- [TEXTE SOURCE]:
"""

De janvier à mars 2017, Human Rights Watch s’est entretenu avec plus de 20 habitants de Kivumu et de Nyamyumba et avec d’autres personnes familiarisées avec ces dossiers, et a observé et analysé les procédures judiciaires relatives à ces affaires.

Les autorités ont intimidé, menacé ou, dans certains cas, passé à tabac les quelques habitants qui les ont critiquées, même modérément. Des fonctionnaires ont arrêté des membres en vue de ces communautés et les ont accusés de provocation au soulèvement, mettant en demeure d’autres résidents de se garder de toute critique, ce qui a eu un effet glaçant dans l’ensemble de la communauté.

De nombreuses personnes qui tirent leur existence du travail de leurs terres ont peur que la solution imposée par le gouvernement ne menace leur mode de vie. Dans les deux affaires qui se sont déroulées à Nyamyumba et à Kivumu, le gouvernement local a imposé une solution sans le consentement informé ou la pleine participation des habitants, et sans la participation d’une autorité indépendante - juridique ou autre - pour mettre en place un processus équitable de règlement des litiges fonciers, a constaté Human Rights Watch.

"""

- [DONNÉES BRUTES]:
"""

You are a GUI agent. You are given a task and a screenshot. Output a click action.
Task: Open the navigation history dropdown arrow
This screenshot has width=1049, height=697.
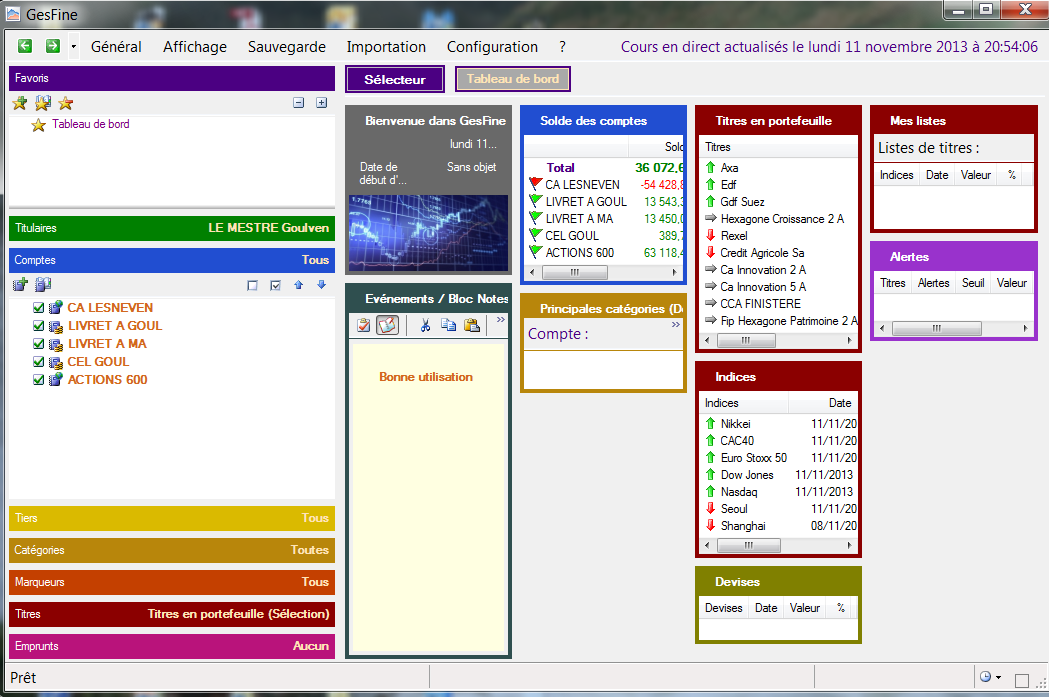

"""

- [CONSIGNE]: Reproduisez mot pour mot le passage du texte sur les litiges fonciers de Kivumu et de Nyamyumba qui s’ouvre sur les mots contenant « De janvier à » et se referme sur « de la communauté. ».

- [RÉPONSE ATTENDUE]:
De janvier à mars 2017, Human Rights Watch s’est entretenu avec plus de 20 habitants de Kivumu et de Nyamyumba et avec d’autres personnes familiarisées avec ces dossiers, et a observé et analysé les procédures judiciaires relatives à ces affaires.

Les autorités ont intimidé, menacé ou, dans certains cas, passé à tabac les quelques habitants qui les ont critiquées, même modérément. Des fonctionnaires ont arrêté des membres en vue de ces communautés et les ont accusés de provocation au soulèvement, mettant en demeure d’autres résidents de se garder de toute critique, ce qui a eu un effet glaçant dans l’ensemble de la communauté.